Physicians, dietitians, physical therapists, social workers, psychologists, and nurses must collaborate to manage this chronic illness and provide individualized patient care through their unique skills. The doctor is generally a patient's primary source of health information, and their guidance may promote patient motivation.
Routine doctor appointments often fail to address patients' concerns about weight, diet, and physical activity, which might alter the patient's perspective about these conditions. A brief 3-minute lifestyle interview may offer doctors an understanding of patients' eating habits, weight-loss motivation, and mental and physical difficulties.[63]
By stressing diet and obesity-related lifestyle variables, the doctor may urge patients to follow medical advice and consider obesity a serious but manageable health condition. Larger food portions are the main contributor to increased energy intake and obesity; thus, nutritionists may educate patients on the proper portion size, information about the calories and glycemic index in different food items, the unique calorie needs per physical effort, and misconceptions surrounding various fad diets through easy strategies and also to prevent feeling hungry, which may lead to binge eating.
Comprehensive weight reduction counseling must also include methods for both eating less and eating healthier. Patients who consume more low-fat, whole foods (such as fruits, vegetables, legumes, and whole grains) are more likely to consume more nutrients overall. The water content of fresh vegetables is very high, increasing weight and volume to maximize fullness without adding calories.

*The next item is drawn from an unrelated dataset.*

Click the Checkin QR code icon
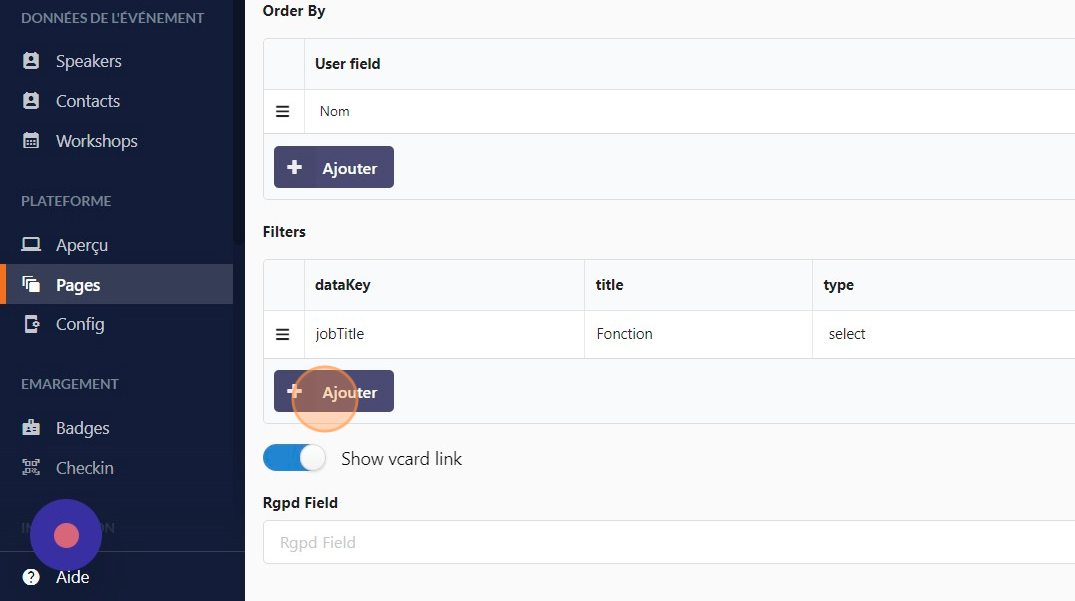 point(31,468)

Diet and exercise together are the most effective obesity treatments. Physical therapists (PT) may urge patients to include non-exercise activity thermogenesis (NEAT), such as standing while using the phone and using stairs instead of elevators, as it can account for a 2,000 kcal difference per day in active vs. inactive adults.[64]
Walking can be a simple exercise, and PT can lead patients toward incremental, manageable objectives, such as adding one minute to a 10-minute walk, ascending one more flight of stairs, or adding 100 steps at a time to a day's total. The physical therapist's role is even more important for patients with musculoskeletal disorders; the therapist may instruct them in exercises that do not need great physical effort and can be as simple as rolling their legs while seated. Knee issues are most prevalent in obese patients; hence, therapists are of the utmost significance to increase physical activity among this patient group.

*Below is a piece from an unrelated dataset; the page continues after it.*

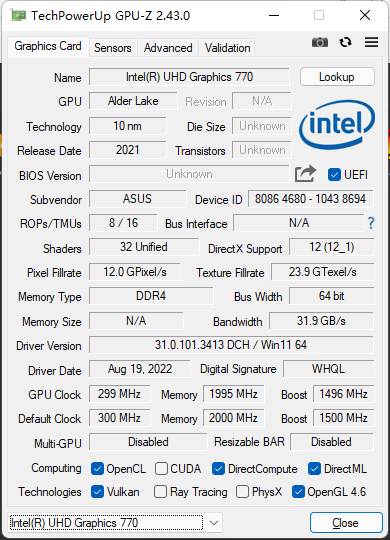Click the GPU-Z app title icon
This screenshot has width=390, height=540.
[x=18, y=15]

Numerous mental illnesses may cause weight gain and obesity because eating may be a coping mechanism for depression, despair, stress, and anxiety. Studies have shown that depression, in particular, can lead to unhealthy weight gain due to poor dietary and lifestyle choices, such as choosing to stay inactive out of a lack of motivation or consuming sweet or salty foods to feel good. Psychiatric problems and obesity may form a vicious cycle, with depression/anxiety leading to weight gain and vice versa.

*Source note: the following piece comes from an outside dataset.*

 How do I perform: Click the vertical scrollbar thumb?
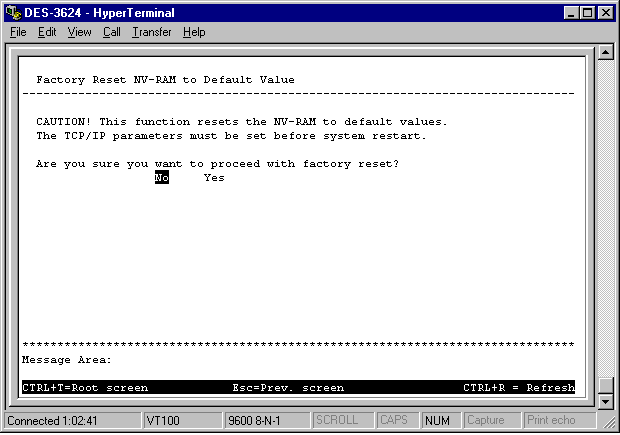pyautogui.click(x=604, y=385)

Psychologists may play a crucial role in detecting and treating these underlying issues, and weight reduction can increase confidence and self-esteem substantially. A social worker may aid with allocating resources such as weight loss medications assistance, food stamps, enhancing mobility by supplying walkers and wheelchairs, and locating low-cost gym membership locations such as the YMCA and safe shelters. The nurse is the essential patient contact, may educate patients and follow up weekly in person or by phone to check patient's compliance, making her a crucial element of the multidisciplinary team.